Supplied passage

● ● ● ● ● ● ●

The plot, set in London, Russia, and some other glamorous continental cities, concerns an informant, unknown to the British Secret Service, MI6, who has suddenly popped up, in this period of glasnost, with very valuable, top secret data as to the Russian military's preparedness. The Secret Service doesn't quite know what to make of it, so they press Scott Barley Blair (Sean Connery,James Bond Ultimate Sean Connery - Dr.No/From Russia With Love/Goldfinger/Thunderball/You Only Live Twice/Diamonds Are Forever [DVD]); an alcoholic publisher specializing in Russian subjects, into service. He's to go to Russia (several times, it turns out) to locate this most secret of spies. Along the way, he meets and falls in love with Michelle Pfeiffer,(Hairspray (2007) [DVD]), never better as an actress, nor more beautiful, as a single mother who works in publishing.

The movie shows us quite a lot of snow, and life as it was lived in Russia at the time. The everyday struggles for the underprivileged, as Pfeiffer's character, despite her glamorous job,is. Three generations living cramped in a tiny apartment, the queuing for necessities, the difficulty of obtaining new clothes, and, as for shoes, forget it. The privileges of the privileged: the nice cars, the dachas (the greatly-desired country homes), the designer duds. It further deals with the usual suspicions between the British and American secret services. Finally, it gives us an honest, unsensationalized, non-mawkish view of middle-aged love, though it is burdened with a Hollywood happy ending that you won't find in the book.

● ● ● ● ● ● ●

Supplied data
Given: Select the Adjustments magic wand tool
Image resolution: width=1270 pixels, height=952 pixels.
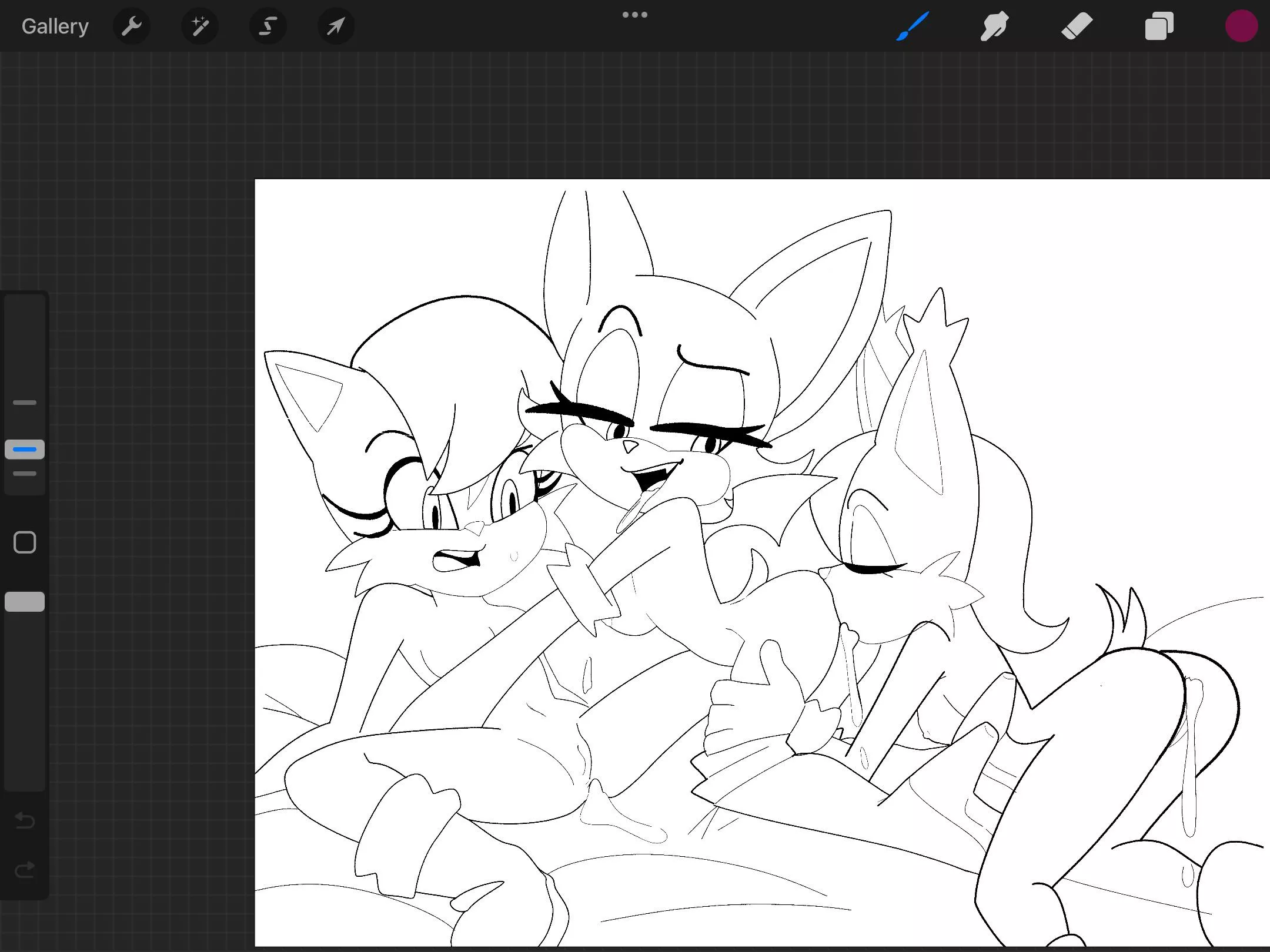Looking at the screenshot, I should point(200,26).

● ● ● ● ● ● ●

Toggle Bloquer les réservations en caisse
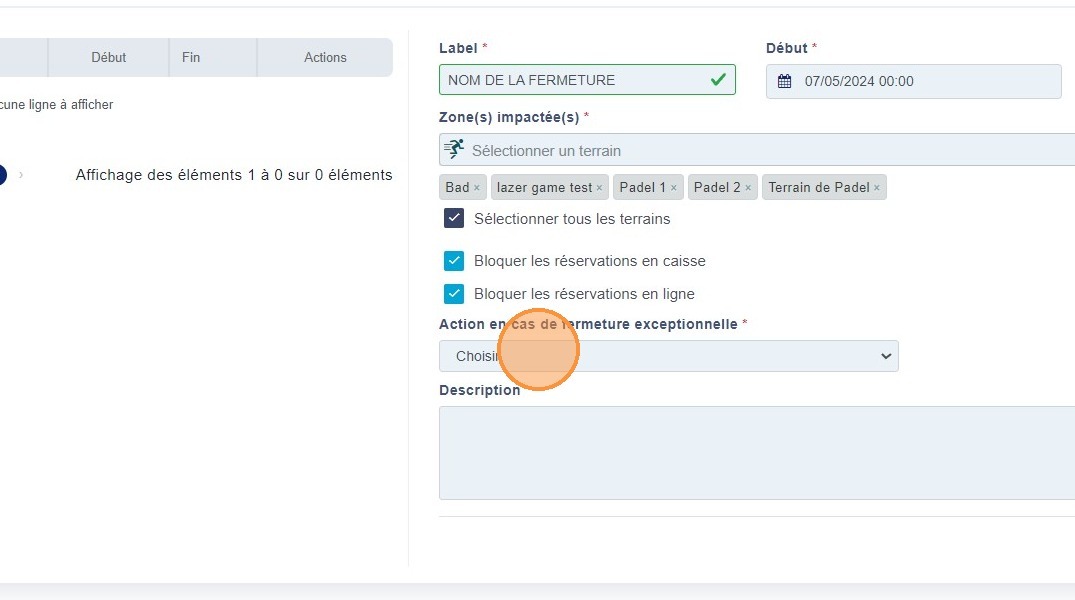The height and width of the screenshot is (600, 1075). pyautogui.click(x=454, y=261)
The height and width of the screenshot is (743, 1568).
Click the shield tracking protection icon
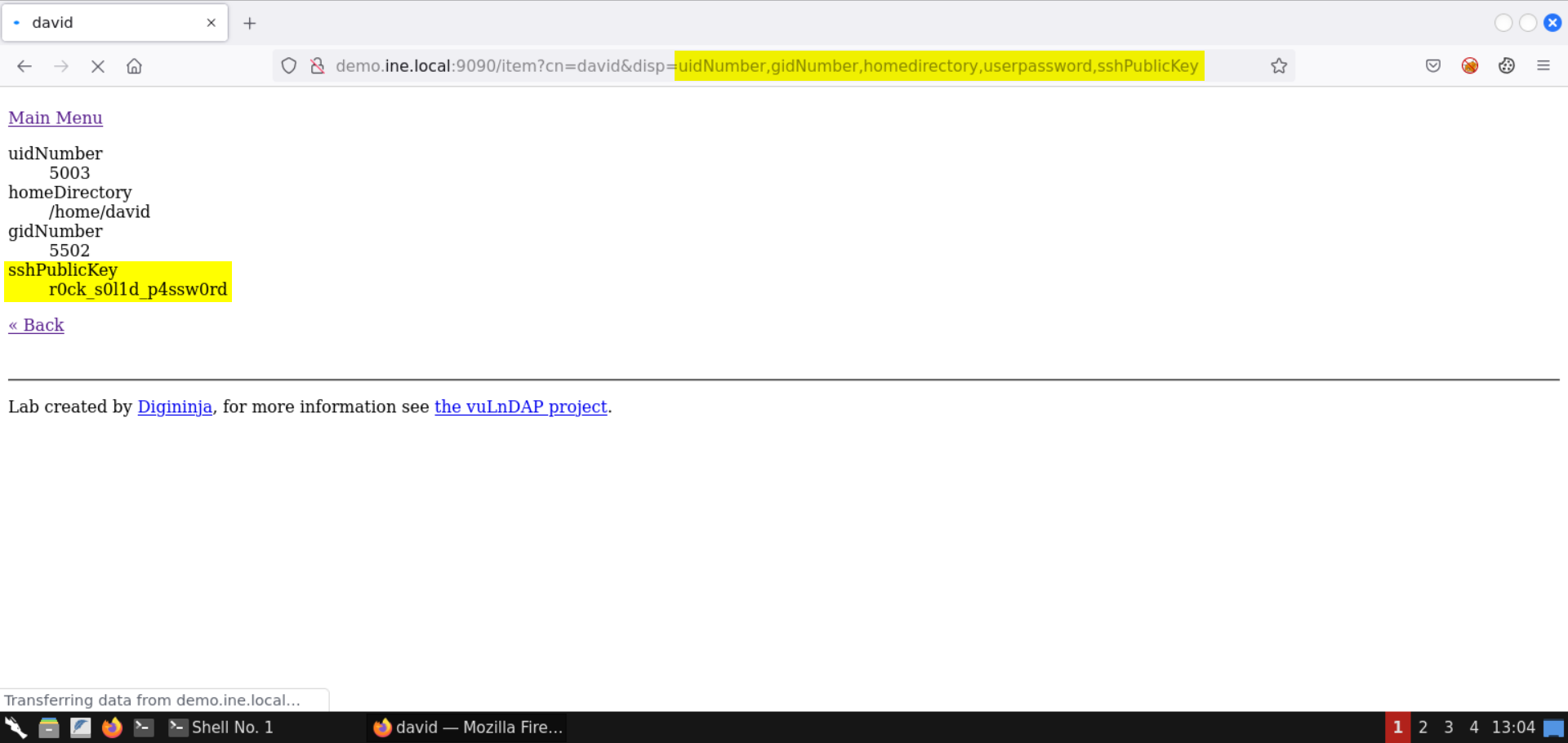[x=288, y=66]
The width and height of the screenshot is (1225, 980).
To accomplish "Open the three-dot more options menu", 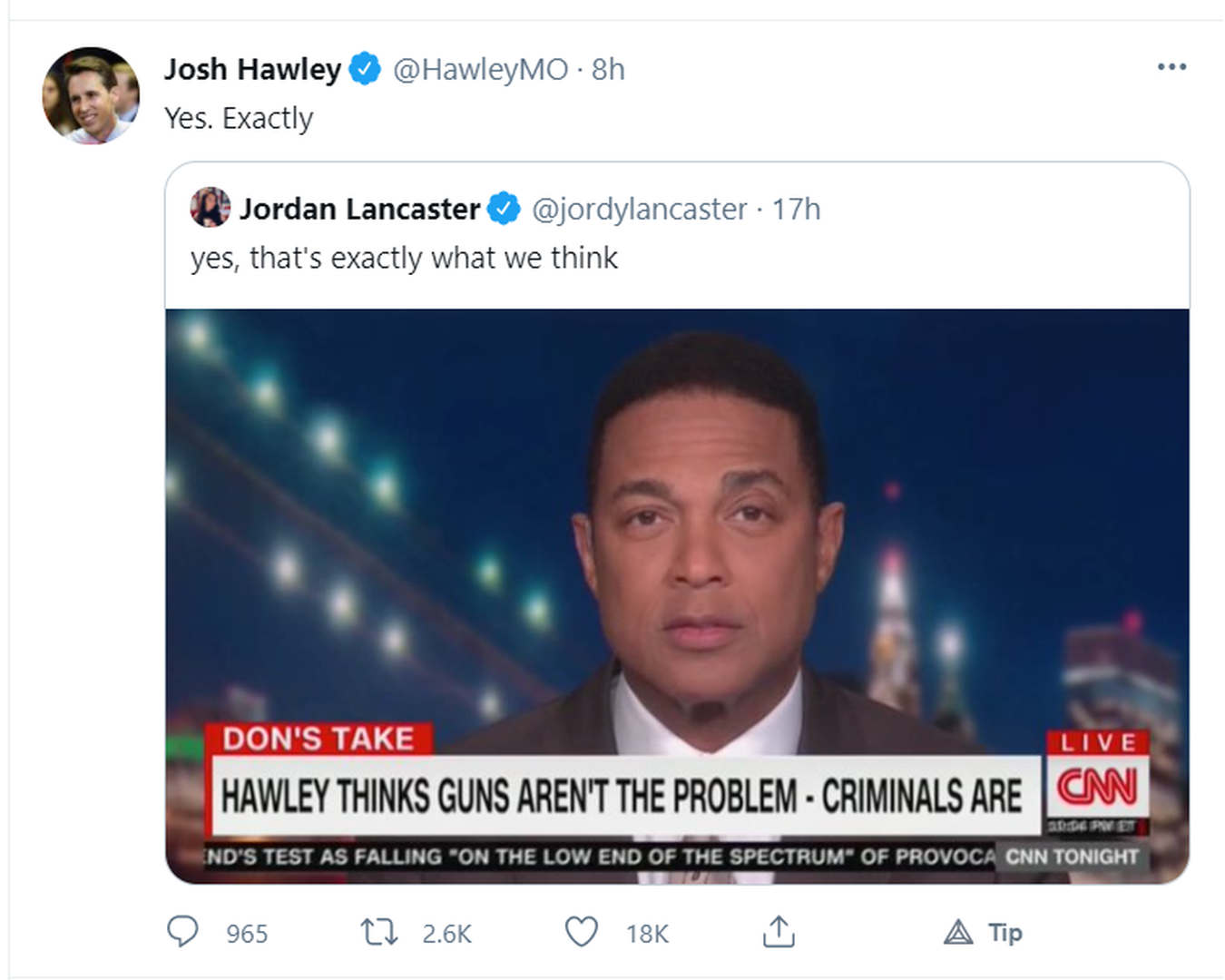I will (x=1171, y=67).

● ● ● ● ● ● ●

Task requirements
Continue the film review from where it stops.

Response to this exercise
In this movie, Sir Sean Connery shows us a side of him we don't often see: tenderness. His sax-playing among Russian friends (voiced by Branford Marsalis), is quite moving. Also on view is that sly Scottish sense of humor Connery spices his movies, and his conversations with: I once interviewed the man, in his trailer on New York's Fifth Avenue, while he was making some film or another: and his humor was so sly, my editor complained that it was a boring article. Oh well, I guess you had to be there.

As to the rest of the cast, Michelle Pfeiffer does very well, as mentioned above. Klaus Maria Brandauer (The Constant Gardener/Out Of Africa [DVD]), also stands out as "Dante," the most unusual secret Russian informant. There was also some money spent on the supporting cast: Americans J.T. Walsh, Roy Scheider, John Mahoney. Brits, Ian McNeice, James Fox, Michael Kitchen, David Threlfall.

"Russia House" was written, and filmed, at the optimum time for its plot, and thereby acquires a resonance it might otherwise not have had. It was a lucky break for author, filmmakers, and us.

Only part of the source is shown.